Archive for December, 2005

I like Christmas. Or Yuletide as I prefer to call it, because as we are all aware (aren’t we) that this time of year was first and foremost a pagan festival before other johnny-come-lately religions appropriated it.

Be that as it may; the origin of the season is neither here nor there in my books. I’m happy that once a year we are reminded of that noble sentiment Peace on Earth and Goodwill to All Men (I use the archaic genderism advisedly. It is of course redundant, but I like the scan). You could make it an aphorism by which to live your life.

However. (you knew there was going to be a ‘however’ didn’t you? Otherwise that would be it, we’d have polished off the plum pudding and you’d be picking holly out of your teeth by now). However. As each year passes, I get more and more pissed off by the rabid commercial terrorism that the season has become.

It’s not the giving, nor indeed buying, of gifts that I deplore, nor the decorations, the lights, the wonderful food and drink. There’s a space for all these things. They are the tokens by which we celebrate the privileges of our lives. One of the great things about the Season is that it is scalable – you don’t need to spend much more than a few thoughts to bring happiness to others.

But that’s not how the retailers see it. Christmas is now an OPPORTUNITY. Along with that view comes the reciprocal view by shopkeepers that certain customers see it as an OPPORTUNITY as well.

--- RECORDS SUPPLIED ---
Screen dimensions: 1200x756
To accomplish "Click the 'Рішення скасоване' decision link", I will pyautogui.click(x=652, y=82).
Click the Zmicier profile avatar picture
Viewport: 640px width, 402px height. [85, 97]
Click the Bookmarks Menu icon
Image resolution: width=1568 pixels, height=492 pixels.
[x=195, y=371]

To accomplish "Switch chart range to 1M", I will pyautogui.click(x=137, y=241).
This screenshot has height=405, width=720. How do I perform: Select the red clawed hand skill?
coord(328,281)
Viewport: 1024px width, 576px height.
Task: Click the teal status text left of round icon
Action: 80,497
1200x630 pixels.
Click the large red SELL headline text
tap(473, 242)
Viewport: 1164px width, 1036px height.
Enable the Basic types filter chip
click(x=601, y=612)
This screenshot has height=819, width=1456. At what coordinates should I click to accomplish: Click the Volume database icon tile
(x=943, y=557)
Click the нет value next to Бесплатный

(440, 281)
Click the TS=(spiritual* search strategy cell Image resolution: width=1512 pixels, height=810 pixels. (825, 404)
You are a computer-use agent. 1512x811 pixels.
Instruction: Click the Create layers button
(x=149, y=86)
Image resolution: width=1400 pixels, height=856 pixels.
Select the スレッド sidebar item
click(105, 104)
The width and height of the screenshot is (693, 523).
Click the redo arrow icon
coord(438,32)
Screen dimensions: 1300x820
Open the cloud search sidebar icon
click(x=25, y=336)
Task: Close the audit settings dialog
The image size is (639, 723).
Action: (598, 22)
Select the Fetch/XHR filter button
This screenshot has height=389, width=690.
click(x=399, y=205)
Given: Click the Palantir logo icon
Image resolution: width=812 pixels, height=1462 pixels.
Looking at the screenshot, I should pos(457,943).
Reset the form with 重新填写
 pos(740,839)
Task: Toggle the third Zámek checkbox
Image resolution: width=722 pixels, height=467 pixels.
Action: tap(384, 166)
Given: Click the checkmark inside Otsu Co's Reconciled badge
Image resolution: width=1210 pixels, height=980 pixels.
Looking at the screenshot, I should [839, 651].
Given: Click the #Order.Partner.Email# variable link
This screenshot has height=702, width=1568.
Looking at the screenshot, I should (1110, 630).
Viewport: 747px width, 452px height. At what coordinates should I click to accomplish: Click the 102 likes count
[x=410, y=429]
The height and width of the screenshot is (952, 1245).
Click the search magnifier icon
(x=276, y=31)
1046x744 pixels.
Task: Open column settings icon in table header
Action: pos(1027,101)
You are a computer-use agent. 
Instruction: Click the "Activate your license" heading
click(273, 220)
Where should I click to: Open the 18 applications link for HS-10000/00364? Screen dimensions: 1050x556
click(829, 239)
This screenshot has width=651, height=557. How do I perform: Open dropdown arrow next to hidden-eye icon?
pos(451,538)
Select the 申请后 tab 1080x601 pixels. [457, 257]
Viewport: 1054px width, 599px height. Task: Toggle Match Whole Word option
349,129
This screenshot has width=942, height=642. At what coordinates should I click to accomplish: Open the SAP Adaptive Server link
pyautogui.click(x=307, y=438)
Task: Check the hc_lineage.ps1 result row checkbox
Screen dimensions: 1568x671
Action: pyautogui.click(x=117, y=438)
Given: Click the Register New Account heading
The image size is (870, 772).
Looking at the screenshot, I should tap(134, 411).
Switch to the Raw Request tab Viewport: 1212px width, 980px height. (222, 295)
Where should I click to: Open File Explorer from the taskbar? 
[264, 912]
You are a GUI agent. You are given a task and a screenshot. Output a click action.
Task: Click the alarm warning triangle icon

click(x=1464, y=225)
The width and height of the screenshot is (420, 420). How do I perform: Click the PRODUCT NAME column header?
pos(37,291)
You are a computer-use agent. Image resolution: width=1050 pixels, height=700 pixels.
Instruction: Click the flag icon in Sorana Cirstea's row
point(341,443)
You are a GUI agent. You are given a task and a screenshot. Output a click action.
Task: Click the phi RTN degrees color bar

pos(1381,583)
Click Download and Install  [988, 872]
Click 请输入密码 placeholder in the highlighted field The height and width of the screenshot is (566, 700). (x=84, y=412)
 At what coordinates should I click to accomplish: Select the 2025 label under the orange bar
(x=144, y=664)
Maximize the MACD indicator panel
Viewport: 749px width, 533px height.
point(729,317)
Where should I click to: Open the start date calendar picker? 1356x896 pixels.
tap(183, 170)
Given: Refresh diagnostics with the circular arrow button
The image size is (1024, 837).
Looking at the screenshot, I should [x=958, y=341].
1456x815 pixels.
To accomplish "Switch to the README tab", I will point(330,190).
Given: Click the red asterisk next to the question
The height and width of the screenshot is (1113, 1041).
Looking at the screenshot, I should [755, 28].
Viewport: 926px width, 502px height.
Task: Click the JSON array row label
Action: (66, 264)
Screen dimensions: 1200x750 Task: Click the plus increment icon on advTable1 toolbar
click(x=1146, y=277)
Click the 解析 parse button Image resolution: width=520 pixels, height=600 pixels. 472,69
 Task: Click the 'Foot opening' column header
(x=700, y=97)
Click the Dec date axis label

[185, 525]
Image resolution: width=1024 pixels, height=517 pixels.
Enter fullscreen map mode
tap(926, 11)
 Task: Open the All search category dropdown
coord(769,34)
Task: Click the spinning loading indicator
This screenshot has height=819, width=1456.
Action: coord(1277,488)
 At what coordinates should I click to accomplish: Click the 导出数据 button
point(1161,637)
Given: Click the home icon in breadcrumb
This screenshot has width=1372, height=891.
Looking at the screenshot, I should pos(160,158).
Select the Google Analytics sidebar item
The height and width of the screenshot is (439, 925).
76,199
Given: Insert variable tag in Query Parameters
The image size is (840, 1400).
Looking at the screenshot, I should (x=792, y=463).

--- REQUIRED WORK ---
(a) In the Christmas blog post, what name does the writer prefer to use for Christmas?
(b) Extend the Christmas blog post beyond its last sentence, keeping the writer's voice and line of argument.

--- ANSWERS IN ORDER ---
(a) Yuletide.

(b)
A few years back at about this time, I was browsing in a bookshop in the city (I’m naming names, dammit. I really hope they read this). My own view is that there are few better gifts than a book, and I have many friends who are avid readers. So bookshops feature prominently in my Christmas shopping routine. In this particular case, I’d found a couple of things, and I was having a particularly enjoyable day (shopping for books is just about as much fun as giving them – I’m selfish like that). I paid for my purchases and was heading out the exit when…BLLEEEEMPP BLLEEEEMPP BLLEEEEMPP BLLEEEEMPP … one of those wretched shoplifting alarms went off at my elbow.

Security Guard appears.

SG: Can I see your bag please sir?

Me: Why? (alright, it was a dumb-ass comment, but I was genuinely rattled)

SG: I’d just like to check your bag. It’s a condition of the store.

Me (indignantly, realizing that he thinks I’ve stolen something): OK, just as long as you know I really resent you doing this (I was also resenting the fact that a dozen customers were staring at me a whole lot as well).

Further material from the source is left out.